Many teachers have discipline challenges not only with students, but also with the parents. In such cases, the parent of the misbehaving child may become rude or downright hostile when you, the teacher, explain that their “little angel” has discipline issues at school. What can you do when parents misbehave and are in need of some discipline themselves?
First, stay calm. Remember that you are being paid to teach the child, not the parents. It is a sad fact of life today that too many parents are confrontational rather than supportive. If you find yourself in a situation where a parent is getting enraged or offended because you are discussing discipline issues regarding their child, ask the parent, “What do you suggest we do about the situation?” If the parent goes on a rampage, say, “I understand, but what do you suggest?”
Remember the person who asks the question controls the conversation.

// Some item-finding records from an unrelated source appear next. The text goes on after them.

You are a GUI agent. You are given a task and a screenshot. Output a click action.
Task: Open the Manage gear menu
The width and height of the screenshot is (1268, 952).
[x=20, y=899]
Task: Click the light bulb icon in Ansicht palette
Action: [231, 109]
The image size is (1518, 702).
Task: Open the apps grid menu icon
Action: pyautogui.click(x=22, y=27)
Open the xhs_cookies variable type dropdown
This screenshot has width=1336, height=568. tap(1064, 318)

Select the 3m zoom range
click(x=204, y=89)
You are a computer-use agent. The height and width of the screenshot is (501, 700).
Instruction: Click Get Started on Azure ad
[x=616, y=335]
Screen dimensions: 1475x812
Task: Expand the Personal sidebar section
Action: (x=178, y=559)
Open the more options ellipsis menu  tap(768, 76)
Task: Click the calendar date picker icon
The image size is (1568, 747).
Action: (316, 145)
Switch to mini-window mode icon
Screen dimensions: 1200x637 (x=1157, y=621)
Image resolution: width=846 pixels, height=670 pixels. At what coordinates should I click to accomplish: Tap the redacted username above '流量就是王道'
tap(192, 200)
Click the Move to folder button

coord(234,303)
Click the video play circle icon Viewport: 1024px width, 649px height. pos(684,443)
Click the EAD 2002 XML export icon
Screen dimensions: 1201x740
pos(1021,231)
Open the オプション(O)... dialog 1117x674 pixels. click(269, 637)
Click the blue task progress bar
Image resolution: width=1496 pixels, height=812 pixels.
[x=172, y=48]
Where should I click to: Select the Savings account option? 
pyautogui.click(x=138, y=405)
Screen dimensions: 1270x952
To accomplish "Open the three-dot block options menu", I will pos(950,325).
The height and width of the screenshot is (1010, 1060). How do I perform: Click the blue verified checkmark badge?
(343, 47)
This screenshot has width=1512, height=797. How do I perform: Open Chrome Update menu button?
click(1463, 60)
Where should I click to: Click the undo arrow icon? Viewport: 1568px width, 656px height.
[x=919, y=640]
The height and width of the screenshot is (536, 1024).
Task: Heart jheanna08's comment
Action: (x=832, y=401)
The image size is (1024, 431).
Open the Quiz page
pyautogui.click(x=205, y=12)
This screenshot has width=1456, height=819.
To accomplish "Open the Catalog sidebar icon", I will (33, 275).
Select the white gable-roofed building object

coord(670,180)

If the student is present, turn to him or her and say, “This behavior is unacceptable.” Then say, “What do you suggest we do about it?” Keep asking, “What else?” “What else?” until a satisfactory solution is elicited. Let the student know that what he or she does outside of school is his/her business, but what he/she does in school is yours. Only levels C or D are acceptable, and if he/she does not behave at these levels he/she will own the consequence because he/she will choose it.
Finally, review the information “Classroom Meetings” at http://marvinmarshall.com/files/pdf/Classroom_Meetings_Chapter.pdf Put the problem on the table. Any child’s behavior and discipline issue is the class’s problem too. If the parent won’t help, let fellow students come up with some suggestions—with the misbehaving child present. Students hearing their peers is far more powerful than being told by an adult. Chronically misbehaving students needs some “emotional intelligence.” Their classmates can definitely help.